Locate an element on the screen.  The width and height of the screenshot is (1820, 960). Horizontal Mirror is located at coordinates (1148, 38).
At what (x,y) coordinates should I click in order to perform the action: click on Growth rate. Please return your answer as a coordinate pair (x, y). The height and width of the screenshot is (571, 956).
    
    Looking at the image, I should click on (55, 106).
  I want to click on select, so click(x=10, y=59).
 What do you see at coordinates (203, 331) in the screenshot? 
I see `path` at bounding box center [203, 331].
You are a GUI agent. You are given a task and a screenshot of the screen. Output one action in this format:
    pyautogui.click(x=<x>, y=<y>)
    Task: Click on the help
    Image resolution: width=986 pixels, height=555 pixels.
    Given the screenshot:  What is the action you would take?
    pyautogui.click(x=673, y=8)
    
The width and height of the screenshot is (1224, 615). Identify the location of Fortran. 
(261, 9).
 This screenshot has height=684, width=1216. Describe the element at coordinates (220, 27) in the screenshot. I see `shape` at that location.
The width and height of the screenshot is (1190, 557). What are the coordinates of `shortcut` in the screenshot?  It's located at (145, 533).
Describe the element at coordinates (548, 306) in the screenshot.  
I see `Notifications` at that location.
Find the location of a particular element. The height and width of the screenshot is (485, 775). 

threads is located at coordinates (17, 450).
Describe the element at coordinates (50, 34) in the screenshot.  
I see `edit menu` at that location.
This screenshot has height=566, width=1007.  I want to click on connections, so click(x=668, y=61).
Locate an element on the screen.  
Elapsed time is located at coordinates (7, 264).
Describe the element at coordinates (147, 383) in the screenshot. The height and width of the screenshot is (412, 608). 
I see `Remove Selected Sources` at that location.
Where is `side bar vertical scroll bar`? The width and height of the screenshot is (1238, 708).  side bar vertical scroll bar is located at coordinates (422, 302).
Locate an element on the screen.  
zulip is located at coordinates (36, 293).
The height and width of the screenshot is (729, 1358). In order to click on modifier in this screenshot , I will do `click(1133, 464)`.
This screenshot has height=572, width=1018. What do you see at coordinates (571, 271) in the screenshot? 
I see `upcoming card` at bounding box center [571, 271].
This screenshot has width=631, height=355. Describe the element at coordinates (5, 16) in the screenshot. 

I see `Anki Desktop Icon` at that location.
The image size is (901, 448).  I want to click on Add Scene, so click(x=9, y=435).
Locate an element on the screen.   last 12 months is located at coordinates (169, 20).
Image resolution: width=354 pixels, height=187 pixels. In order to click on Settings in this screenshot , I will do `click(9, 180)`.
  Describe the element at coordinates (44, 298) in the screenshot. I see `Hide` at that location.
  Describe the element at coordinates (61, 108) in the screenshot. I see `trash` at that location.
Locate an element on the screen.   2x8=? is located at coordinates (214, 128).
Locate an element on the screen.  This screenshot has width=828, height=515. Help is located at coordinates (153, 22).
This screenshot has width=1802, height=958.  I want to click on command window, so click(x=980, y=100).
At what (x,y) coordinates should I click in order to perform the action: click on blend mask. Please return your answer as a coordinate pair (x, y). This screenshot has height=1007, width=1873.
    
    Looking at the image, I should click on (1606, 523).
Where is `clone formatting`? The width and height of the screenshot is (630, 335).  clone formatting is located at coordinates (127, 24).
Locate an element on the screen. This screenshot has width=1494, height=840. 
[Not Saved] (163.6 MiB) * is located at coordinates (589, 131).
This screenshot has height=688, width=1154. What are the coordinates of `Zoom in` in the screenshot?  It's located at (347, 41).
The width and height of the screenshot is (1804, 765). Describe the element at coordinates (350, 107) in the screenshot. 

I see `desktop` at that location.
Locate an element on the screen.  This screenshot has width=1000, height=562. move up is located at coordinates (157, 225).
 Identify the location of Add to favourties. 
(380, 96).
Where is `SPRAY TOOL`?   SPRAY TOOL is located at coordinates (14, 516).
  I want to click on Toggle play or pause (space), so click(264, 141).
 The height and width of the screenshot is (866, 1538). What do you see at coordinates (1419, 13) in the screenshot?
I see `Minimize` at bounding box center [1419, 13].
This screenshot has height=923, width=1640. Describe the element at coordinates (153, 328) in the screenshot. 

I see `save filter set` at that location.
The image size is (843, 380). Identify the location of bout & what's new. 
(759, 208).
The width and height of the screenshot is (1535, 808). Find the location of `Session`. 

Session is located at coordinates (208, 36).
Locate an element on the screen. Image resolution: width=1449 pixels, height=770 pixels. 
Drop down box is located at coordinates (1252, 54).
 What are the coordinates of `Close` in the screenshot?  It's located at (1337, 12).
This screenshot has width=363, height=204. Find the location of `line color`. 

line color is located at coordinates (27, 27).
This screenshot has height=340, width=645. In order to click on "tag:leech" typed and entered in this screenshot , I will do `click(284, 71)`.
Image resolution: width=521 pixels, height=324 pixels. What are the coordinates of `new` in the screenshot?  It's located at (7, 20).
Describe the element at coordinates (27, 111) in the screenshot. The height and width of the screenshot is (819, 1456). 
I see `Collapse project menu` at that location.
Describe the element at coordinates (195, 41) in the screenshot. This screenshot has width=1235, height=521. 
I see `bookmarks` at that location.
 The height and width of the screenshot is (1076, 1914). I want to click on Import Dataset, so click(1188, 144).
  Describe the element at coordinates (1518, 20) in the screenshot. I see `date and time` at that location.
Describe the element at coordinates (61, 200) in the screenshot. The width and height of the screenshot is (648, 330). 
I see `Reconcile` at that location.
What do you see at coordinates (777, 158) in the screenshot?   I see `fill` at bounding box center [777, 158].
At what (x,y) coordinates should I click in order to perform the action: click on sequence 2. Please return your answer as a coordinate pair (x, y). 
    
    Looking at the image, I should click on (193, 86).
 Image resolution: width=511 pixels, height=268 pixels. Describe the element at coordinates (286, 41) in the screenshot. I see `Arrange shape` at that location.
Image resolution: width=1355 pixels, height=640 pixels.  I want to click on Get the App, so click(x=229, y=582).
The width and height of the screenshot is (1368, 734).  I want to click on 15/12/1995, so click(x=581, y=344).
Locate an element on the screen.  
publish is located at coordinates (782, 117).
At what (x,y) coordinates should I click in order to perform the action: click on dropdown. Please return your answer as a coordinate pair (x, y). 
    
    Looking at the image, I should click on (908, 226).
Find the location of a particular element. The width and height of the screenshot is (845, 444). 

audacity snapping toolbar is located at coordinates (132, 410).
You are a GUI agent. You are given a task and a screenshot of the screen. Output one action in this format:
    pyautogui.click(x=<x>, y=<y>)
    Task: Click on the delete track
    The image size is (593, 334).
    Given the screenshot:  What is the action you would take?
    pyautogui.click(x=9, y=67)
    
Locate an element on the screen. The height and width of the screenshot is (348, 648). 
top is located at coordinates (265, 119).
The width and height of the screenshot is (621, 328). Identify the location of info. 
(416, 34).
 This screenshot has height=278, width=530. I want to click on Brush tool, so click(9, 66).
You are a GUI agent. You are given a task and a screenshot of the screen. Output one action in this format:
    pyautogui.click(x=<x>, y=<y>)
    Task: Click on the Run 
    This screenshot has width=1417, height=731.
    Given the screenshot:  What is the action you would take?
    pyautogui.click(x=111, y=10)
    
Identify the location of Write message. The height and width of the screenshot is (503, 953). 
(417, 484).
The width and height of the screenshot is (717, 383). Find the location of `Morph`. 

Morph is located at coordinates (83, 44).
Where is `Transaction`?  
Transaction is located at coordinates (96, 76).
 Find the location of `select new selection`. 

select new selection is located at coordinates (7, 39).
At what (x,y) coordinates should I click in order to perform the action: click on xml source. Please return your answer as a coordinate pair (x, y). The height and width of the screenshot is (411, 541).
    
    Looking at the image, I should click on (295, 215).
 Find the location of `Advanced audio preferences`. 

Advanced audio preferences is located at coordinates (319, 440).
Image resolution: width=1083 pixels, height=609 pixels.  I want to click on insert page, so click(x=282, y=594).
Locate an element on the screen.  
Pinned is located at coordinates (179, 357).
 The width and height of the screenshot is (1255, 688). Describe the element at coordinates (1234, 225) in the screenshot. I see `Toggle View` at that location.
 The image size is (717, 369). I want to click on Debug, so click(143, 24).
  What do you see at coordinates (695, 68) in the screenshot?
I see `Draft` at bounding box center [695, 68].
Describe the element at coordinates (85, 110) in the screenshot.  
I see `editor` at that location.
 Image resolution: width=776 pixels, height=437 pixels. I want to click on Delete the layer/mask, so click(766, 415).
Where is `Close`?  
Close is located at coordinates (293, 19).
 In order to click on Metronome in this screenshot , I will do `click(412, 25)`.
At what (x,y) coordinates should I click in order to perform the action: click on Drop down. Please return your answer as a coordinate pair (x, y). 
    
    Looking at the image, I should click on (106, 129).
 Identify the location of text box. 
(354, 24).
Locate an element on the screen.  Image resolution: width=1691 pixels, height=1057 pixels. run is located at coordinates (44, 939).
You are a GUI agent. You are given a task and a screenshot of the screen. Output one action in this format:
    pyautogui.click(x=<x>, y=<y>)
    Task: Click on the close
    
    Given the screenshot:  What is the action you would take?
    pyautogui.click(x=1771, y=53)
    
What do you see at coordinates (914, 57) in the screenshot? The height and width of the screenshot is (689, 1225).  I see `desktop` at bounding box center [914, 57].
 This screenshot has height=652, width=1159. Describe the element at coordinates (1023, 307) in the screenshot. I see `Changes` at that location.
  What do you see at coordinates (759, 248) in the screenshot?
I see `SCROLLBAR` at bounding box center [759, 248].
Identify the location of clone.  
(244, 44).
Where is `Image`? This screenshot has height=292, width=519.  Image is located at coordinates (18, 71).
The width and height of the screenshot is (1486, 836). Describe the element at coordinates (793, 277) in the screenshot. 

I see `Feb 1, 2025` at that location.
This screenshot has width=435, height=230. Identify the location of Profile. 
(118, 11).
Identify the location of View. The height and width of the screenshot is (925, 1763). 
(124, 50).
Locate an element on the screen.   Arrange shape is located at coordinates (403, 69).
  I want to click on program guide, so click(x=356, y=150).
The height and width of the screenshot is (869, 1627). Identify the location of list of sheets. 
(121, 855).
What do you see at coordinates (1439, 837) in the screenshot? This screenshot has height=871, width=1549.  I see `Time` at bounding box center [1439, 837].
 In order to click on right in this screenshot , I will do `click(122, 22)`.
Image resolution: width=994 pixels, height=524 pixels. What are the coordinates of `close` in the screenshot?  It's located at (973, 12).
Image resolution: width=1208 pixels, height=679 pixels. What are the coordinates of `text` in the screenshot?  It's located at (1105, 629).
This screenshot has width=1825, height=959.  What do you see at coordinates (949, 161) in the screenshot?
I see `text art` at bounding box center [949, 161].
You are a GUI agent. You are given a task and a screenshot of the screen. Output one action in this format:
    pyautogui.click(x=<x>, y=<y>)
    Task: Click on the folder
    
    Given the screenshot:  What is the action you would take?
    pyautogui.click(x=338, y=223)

^^^^

TASK DESCRIPTION ▸ Starting at the row that contains "Image resolution: width=1208" and continuing through the last of the rows above, lay out each line as a Markdown table with the columns Index and Entry. Skip blank lines.

SOLUTION TO THE EXERCISE ▸
| Index | Entry |
|---|---|
| 1 | Image resolution: width=1208 pixels, height=679 pixels. What are the coordinates of `text` in the screenshot?  It's located at (1105, 629). |
| 2 | This screenshot has width=1825, height=959.  What do you see at coordinates (949, 161) in the screenshot? |
| 3 | I see `text art` at bounding box center [949, 161]. |
| 4 | You are a GUI agent. You are given a task and a screenshot of the screen. Output one action in this format: |
| 5 |     pyautogui.click(x=<x>, y=<y>) |
| 6 |     Task: Click on the folder |
| 7 |     Given the screenshot:  What is the action you would take? |
| 8 |     pyautogui.click(x=338, y=223) |